Synopsis:
A desperate girl at a cutthroat magical academy faces a choice between life and death: become an assassin for the enchanted elite or watch her decaying body draw its last breath.
Anabelle Gage is trapped in a male body, and it’s rotting from the inside out. In Caimor, where the magical elite buy and swap designer bodies like clothes, Ana can’t afford to escape her tattered form. When she fails the entrance exam to the prestigious Paragon Academy, her last hope of earning a new body implodes. As the clock ticks down to her last breath, she’s forced to use her illusion magic to steal a healthy chassis—before her own kills her.
But Ana is caught by none other than the headmaster of Paragon Academy, who poses a brutal ultimatum: face execution for her crime or become a mercenary at his command. Revolt brews in Caimor’s smog-choked underworld, and the wealthy and powerful will stop at nothing to take down the rebels and the infamous dark witch at their helm, the Black Wraith.
With no choice but to accept, Ana will steal, fight, and kill her way to salvation. But her survival depends on a dangerous band of an impulsive assassin, a brooding bombmaker, and an alluring exile who might just spell her ruin. As Ana is drawn into a tangled web of secrets, the line between villain and hero shatters—and Ana must decide which side is worth dying for.
Review:
Remember that 90’s action movie with Nicolas Cage and John Travolta, Face/Off? Right in the middle of Travolta’s big comeback and Cage’s huge run of blockbusters, we got this fun hero/villain face swap movie that sometimes made it hard to know who to root for. To a certain extent, that’s a bit of what I saw in the back of my mind as I read through Petra Lord’s new novel, Queen of Faces. There’s a lot of face (or body in this case) swapping that was fun at first, but by the time I finished with the novel, it left me a bit exhausted with each and every twist Lord stuck in her debut novel.
In some ways, it felt like Lord put this firmly in a fantasy world, but there are moments with society and life that mirror our own so much, it felt like there was a possibility that Ana and her friends are fighting for the future of a futuristic Earth. EIther way, in Queen of Faces, magic exists for a select few and up until recently, some of those who had been awakened to their magic were selected to attend a secret magic academy (ala Hogwarts).

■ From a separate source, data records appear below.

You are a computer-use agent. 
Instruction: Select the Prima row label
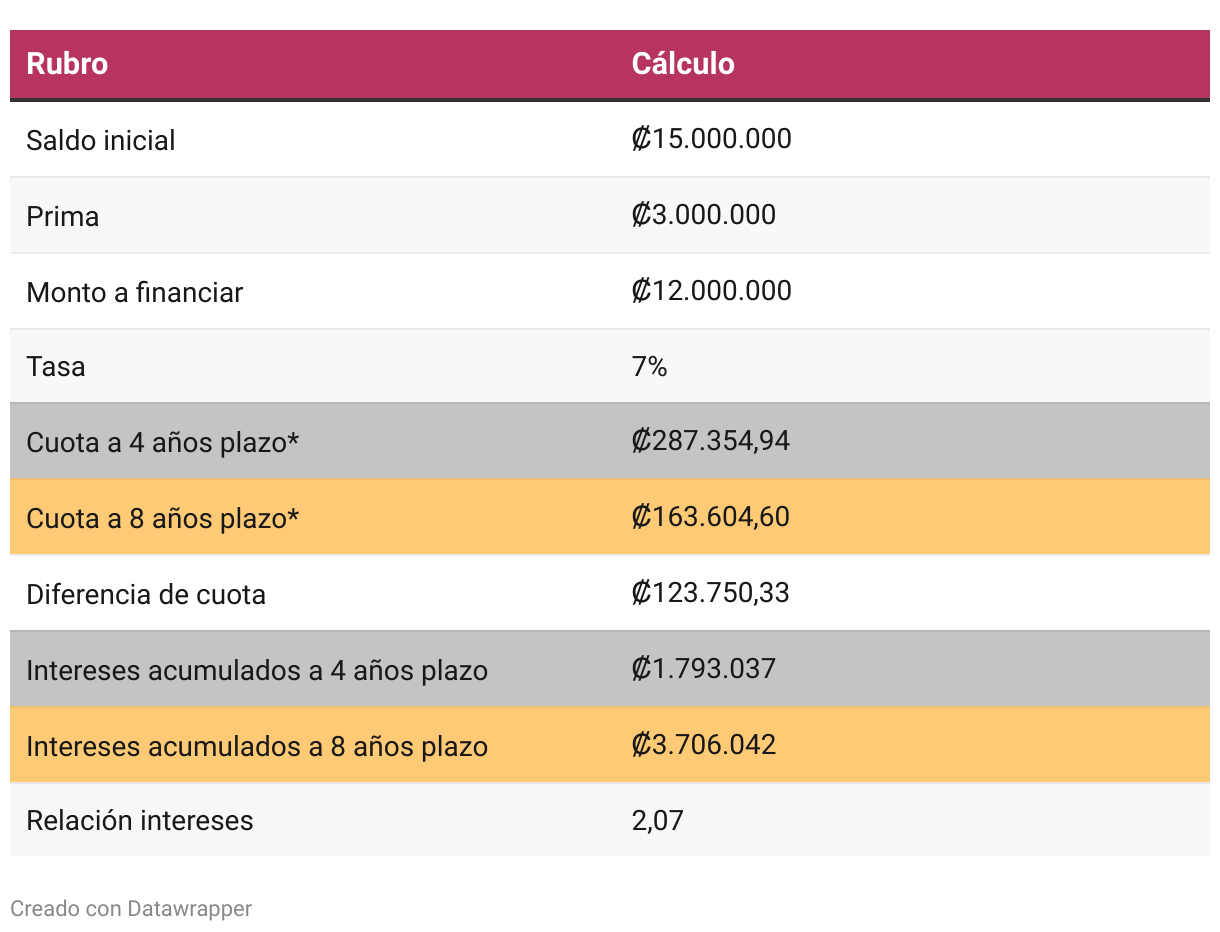coord(63,216)
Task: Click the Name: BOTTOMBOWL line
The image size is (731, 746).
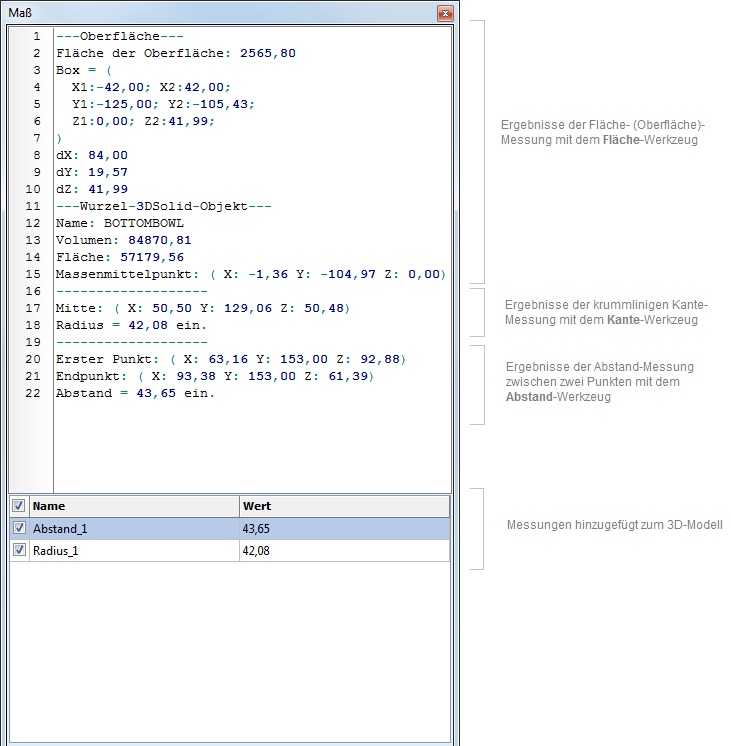Action: click(120, 223)
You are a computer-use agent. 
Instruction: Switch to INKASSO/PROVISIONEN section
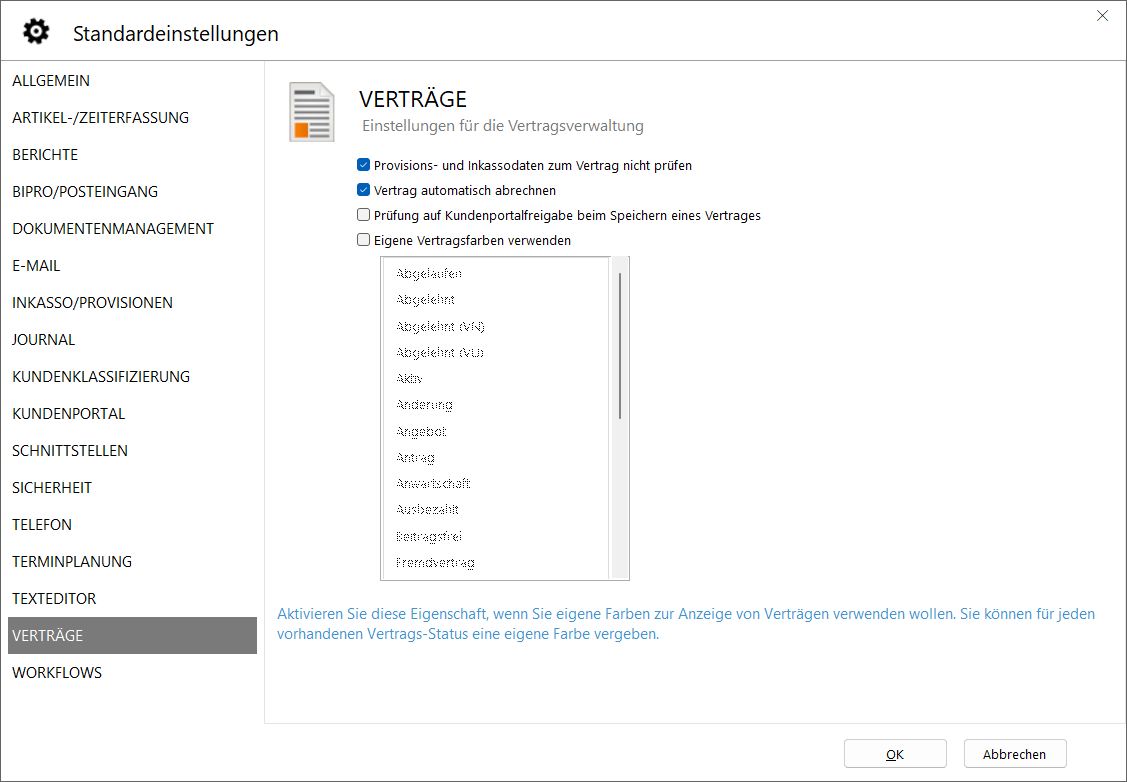pyautogui.click(x=92, y=303)
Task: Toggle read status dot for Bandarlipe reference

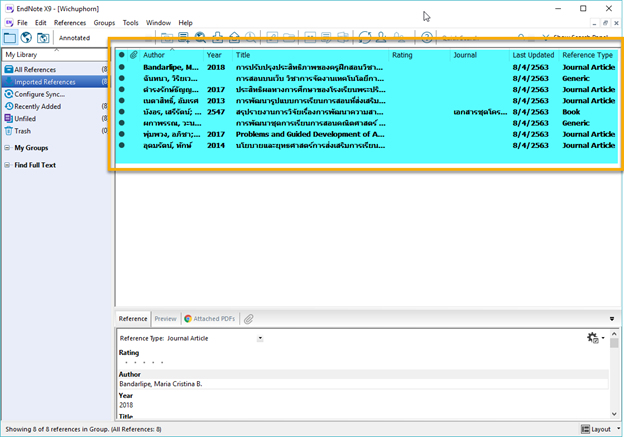Action: pos(122,66)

In addition to the magic potential, the world’s technology has advanced significantly to allow people to simply load their consciousness to another chassis (her term for substitute bodies). When the book begins, our protagonist Ana is already living in a body she wasn’t born into — an Edgar (a clever reference to the Edgar-Suit from Men in Black?) which is the lowest tier of bodies. Edgars are male-coded chassis and yet Ana still identifies as female throughout the book and treats her as such.
Which brings up the point — this entire book has multiple allegories for the trans experience. Many of the characters are very cavalier about it all and at one point, it’s brought up that a key leader in the past had 17 different bodies during their lifetime.

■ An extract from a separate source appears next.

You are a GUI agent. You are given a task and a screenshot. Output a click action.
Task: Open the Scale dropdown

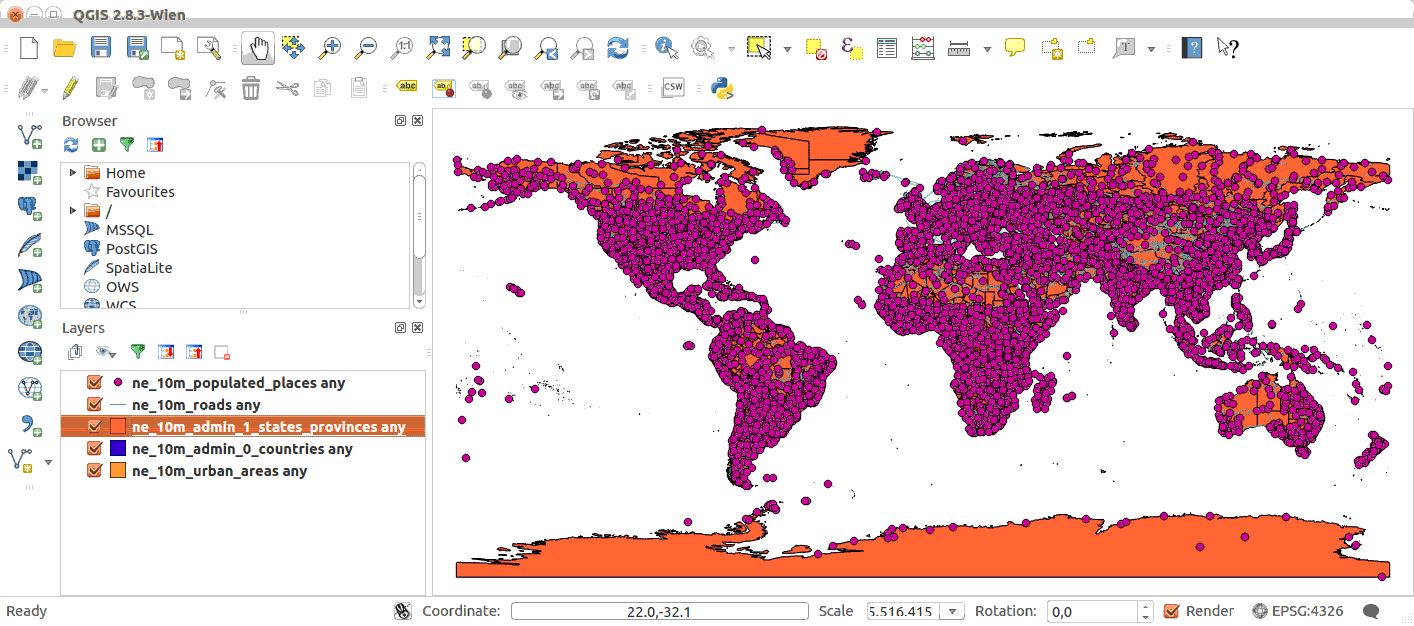(953, 611)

I didn’t have any issues with the body swapping in general, but by about halfway through Queen of Faces, it became a little cumbersome when Ana and her mercenary partner Wes would go on missions and inevitably their quarry wouldn’t look like their file photo or is acting differently than they should or some variation. When everyone in the world can swap bodies at a moment’s notice, of course the criminals and villains would take advantage of this and sow chaos under a disguise no one saw coming.

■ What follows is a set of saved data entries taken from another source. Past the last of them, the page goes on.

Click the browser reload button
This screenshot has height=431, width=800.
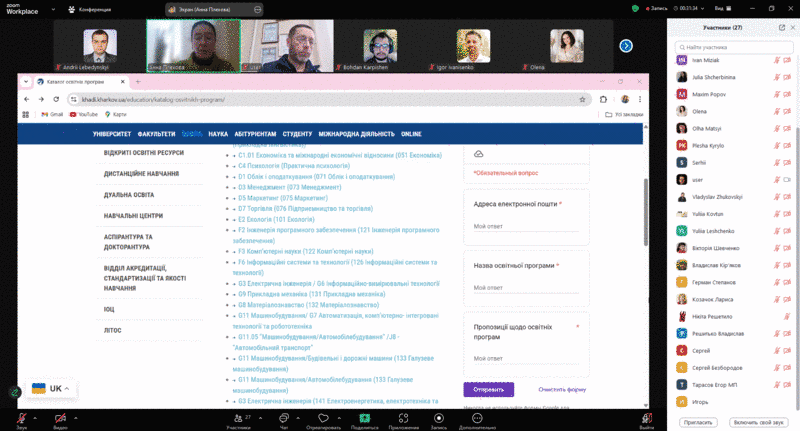point(56,100)
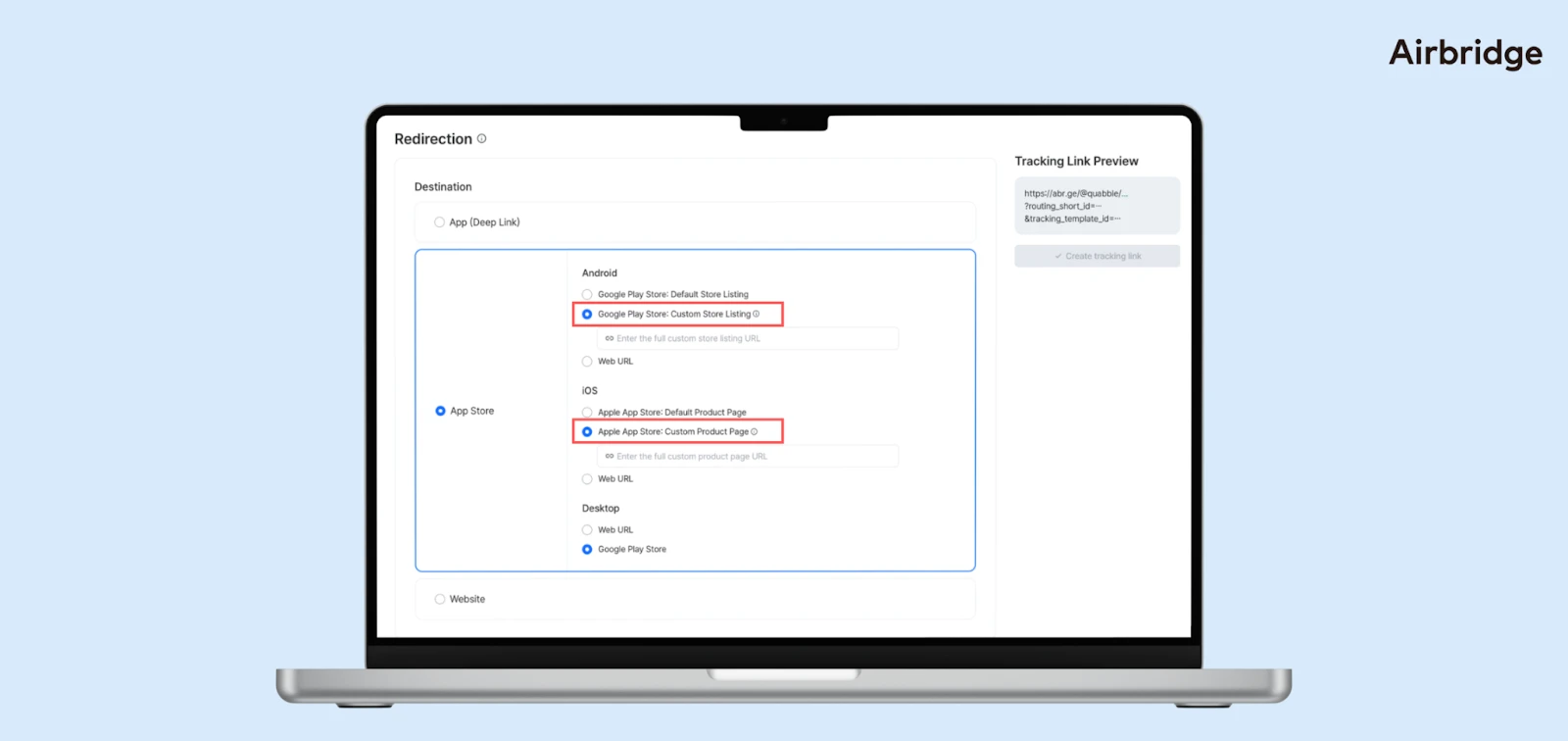Select the App Store destination radio
The image size is (1568, 741).
(441, 412)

There are a lot of great ideas in this book, but the body swapping confusion took me out of the story a few times. In the end, I didn’t really understand a few of the characters’ motivations and their own expectations for how certain things would play out, but seeing as how this is supposed to be a Young Adult novel, I can forgive some of that with their hormones taking over.
I enjoyed much of Queen of Faces, but I wish there was a little more attention paid to certain aspects.
Thank you to Henry Holt and Co. for providing this book for review consideration via NetGalley. All opinions are my own.